Kıskançlığın kaynağı nefistir. Nefsine yenik düşen insan kıskanır ve kıskançlık ise insanı, şuuru kapalı bir hale sokar. Nefsinin bencilce isteklerinin boyunduruğu altında olan kişi de doğru düşünmeden ve hakkı olmadığı halde, bir başkasının malını ve maddi imkanlarını kıskanır. Yalnızca malına değil başarısına, ilmine, güzelliğine veya zekasına kıskançlık eder. Eğer ki bu haset sahibi kişi kendine insanlar arasında bir yer de edinmişse; kıskançlığıyla etrafındaki herkesi etkilemeye çalışır. Böyle yapan kimse, kıskandığı kişi veya kişilere karşı kışkırtıcılık yapmayı ve onlara elinden geldiğince bir zarar vermeyi amaçlar. Bu hastalıklı davranışta bulunan insanlara göre tüm güzelliklere kendileri layıktır. Kur'an'a göre kıskançlık etmek ve başkasının başına gelen bir musibete sevinmek, birbirinden ayrılmayan iki kötü vasıftır. "Size bir iyilik dokunursa, bu onları üzer. Başınıza bir kötülük gelse, ona sevinirler. Eğer siz sabırlı olur, Allah'a karşı gelmekten sakınırsanız onların hileleri size hiçbir zarar vermez. Çünkü Allah onların işlediklerini kuşatmıştır. " (Ali İmran; 120) 

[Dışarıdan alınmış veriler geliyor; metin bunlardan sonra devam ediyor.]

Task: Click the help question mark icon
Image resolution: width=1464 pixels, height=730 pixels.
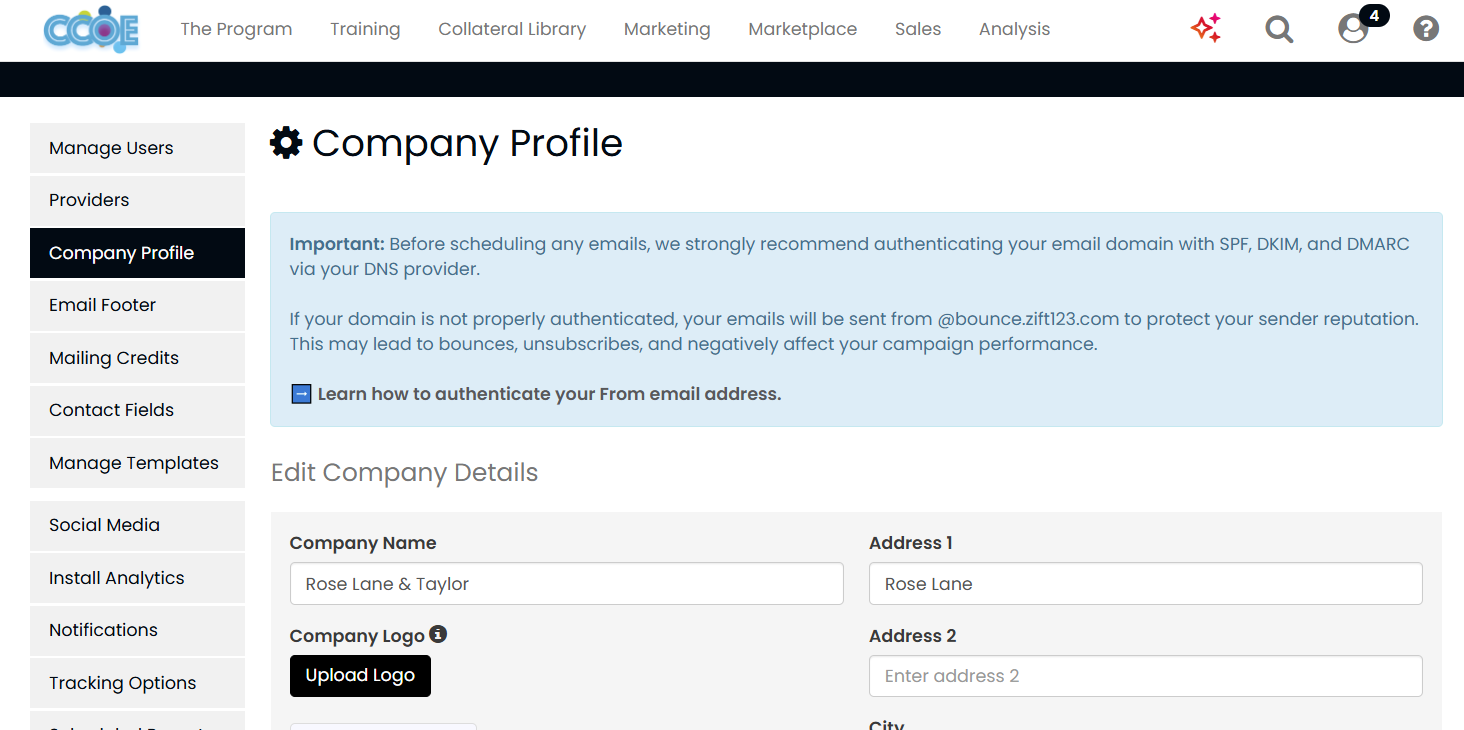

Yoksa onlar, Allah'ın lütfundan verdiği şeyler için insanlara hased mi ediyorlar? Oysa İbrahim soyuna Kitab?ı ve hikmeti verdik ve onlara büyük bir hükümranlık bahşettik. (Nisa; 54) 
Başkalarının yediğini, içtiğini, giydiğini, oturduğu evini, arabasını kıskanan insanlar hayatta asla huzur bulamazlar. Kıskançlık, bizi yanlış yollara sürükler. Çünkü kıskanmakla istedik-leri şey onların olmaz. ?Kıskanma ne olur, çalış senin de olur.? sözü gereği bir şeye ulaşmak için çalışmak, gayret göstermek ve emek harcamak gerekir. Sonunda elde edersen şükredersin, sevinirsin ve tadını çıkartırsın. Elde edemezsen sabredersin.

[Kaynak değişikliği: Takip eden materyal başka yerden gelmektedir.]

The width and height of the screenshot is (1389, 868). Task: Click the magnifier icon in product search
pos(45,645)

 Bir tasavvuf ehli şöyle söyler: ?Kendinden üsttekilere bakarak üzülme. Biraz da kendinden aşağıdakilere bakmasını bil. Mutluluk ancak böyle gelir, bunu sakın unutma! Kıskançlığın ne kadar kötü bir şey olduğunu, ondan nasıl sakınmamız gerektiğini Allah(c.c) bize şöyle bildiriyor:
 De ki: Yaratılmışların şerrinden, karanlık çöktüğü zaman gecenin şerrinden, düğümlere üfleyenlerin şerrinden ve kıskançlık edenin, içindeki kıskançlığını dışarıya vurduğu vakit, şerrinden; şafak aydınlığının Rabbine (Allah'a) sığınırım.